Ovidiu Creangă examines how portraiture of Joshua's masculinity in the Conquest Narrative (Joshua 1–12) both employs some of the standards of ideal masculinity noted above (military aggression, procreation, persuasion, upholding moral law/standards) and is also destabilized by the absence of key masculine traits. Cheryl Strimple and Ovidiu Creangă survey how disability as a “narrative prosthetic” is used in the story of Naaman's healing (2 Kings 5) as part of the normalizing discourse that establishes and reinforces Deuteronomistic notions of masculinity, hierarchy, and power. Maria Haralambakis interrogates the portrayal of Job in the Testament of Job as a man in charge (as father and husband; wealthy monarch; wrestler; and benefactor) who dominates and silences the much-celebrated women of the story.

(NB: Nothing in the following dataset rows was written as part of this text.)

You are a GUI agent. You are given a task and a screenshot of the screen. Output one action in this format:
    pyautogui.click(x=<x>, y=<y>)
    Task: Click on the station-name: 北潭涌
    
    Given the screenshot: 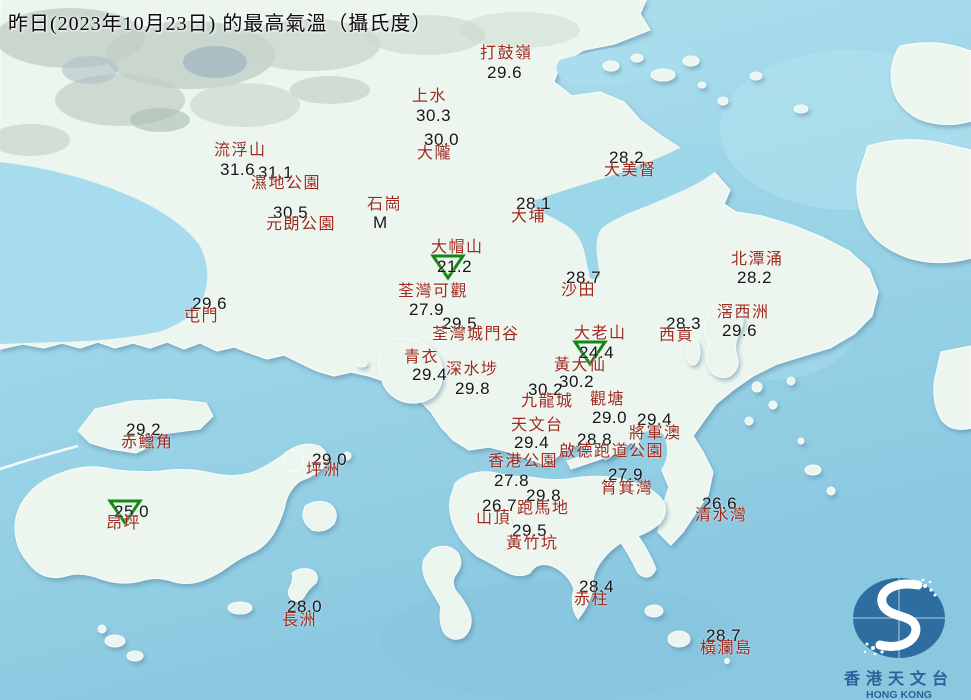 What is the action you would take?
    pyautogui.click(x=758, y=260)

In Part III, Sandra Jacobs shows how early rabbinic gendered discourse on memory employs, though ultimately distances itself from, the biblical, Priestly idealization of masculinity based largely upon perceptions of fertility and virility. Ela Lazarewicz-Wyrzykowska evaluates how ambivalent representation of Samson's masculinity in Judges corresponds to particular “Mediterranean” notions of male honor, “competitive sexuality,” which, although unstable and at-risk, is employed in the framework of the narrative's ideology of war. C. J. Patrick Davis probes the relationship of the representation of Jeremiah's aggressive masculinity in the book of Jeremiah to the emergence of his feminized characterization as “Lamenting Prophet” in the Beyond of Second Temple Jewish Literature.

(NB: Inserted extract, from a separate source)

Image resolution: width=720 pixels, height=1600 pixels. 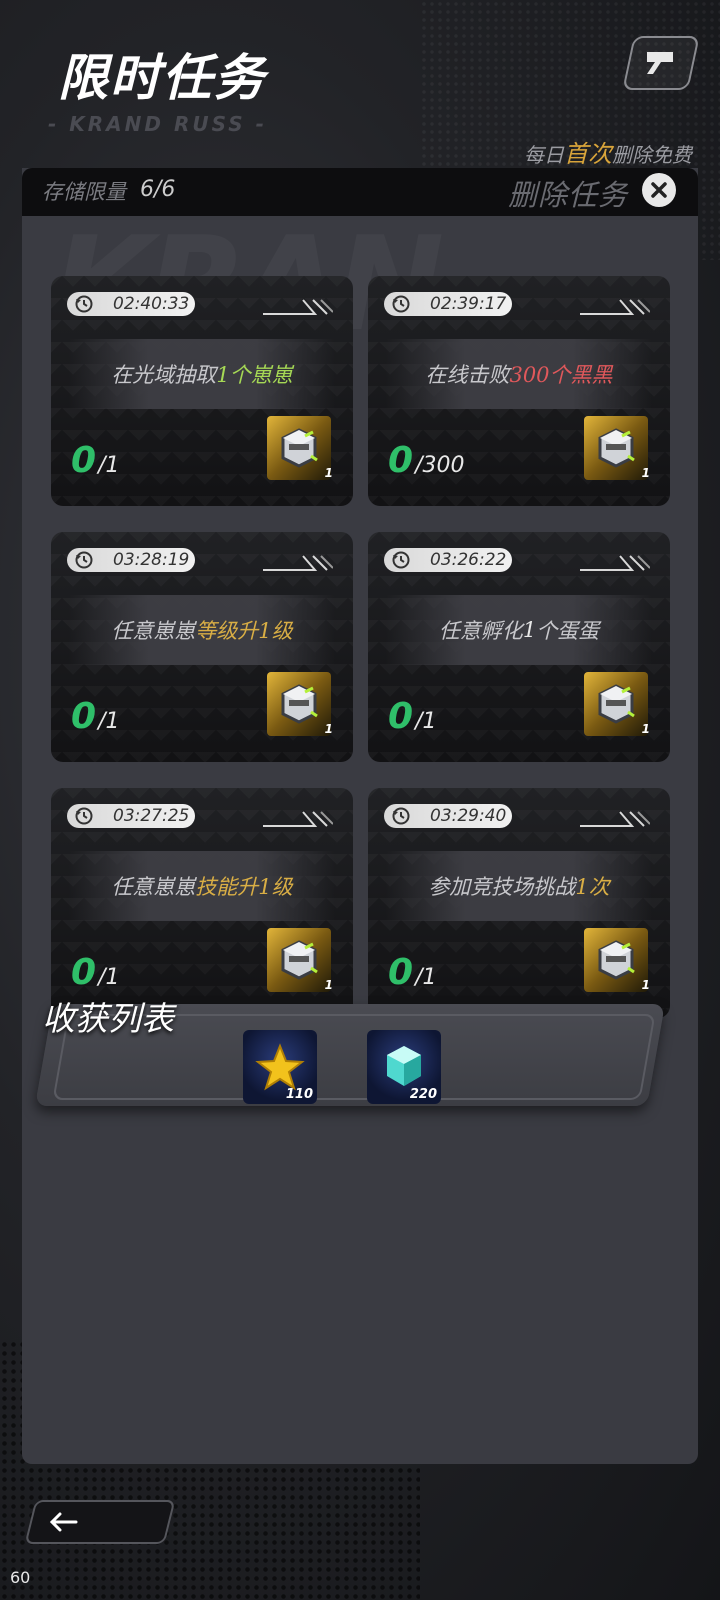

Finally, in the sole entry of Part IV, Andrew Todd explores the gendered dimensions of different interpretive “voices” within three present-day, lay Bible study groups (from East Anglia) in their social interactions and in their negotiations with the text of Daniel 7. Todd's essay provides an alluring asymmetry to the organization of the volume, a coda which invites readers to think critically about what all this analysis of destabilized biblical masculinities means for continuing use of the Hebrew Bible in the Beyond of contemporary religion.
Besides the two insightful response essays by Clines and Moore, which mostly compensate for the lack of an introductory essay to the volume, another salutary aspect unites this diverse collection: the research is taken up in a profitably critical mode and, in explicit and implicit dialogue with theories and methodologies developed by feminist biblical scholars, and challenges rather than (re-)affirms hegemonic models of “biblical manhood.” A certain privilege is granted to the biblical canon, however, and many of the contributors show indifference to the problem of the paucity of comparable work on ancient Near Eastern ideologies of masculinity. Nevertheless, the volume is to be commended for delivering both a (“quasi-structuralist”) catalogue of representations of “rules, codes and conventions that enable and determine the production, the construction, the performance of biblical … masculinities” (p. 246) and a (“poststructuralist) critique of the inherently unstable nature of those representations.
This challenging set of essays has relevance for specialists and offers a popular audience an accessible introduction to an important emerging field. It would also make a useful supplement to existing Bible and gender courses which tend to gloss over masculinities.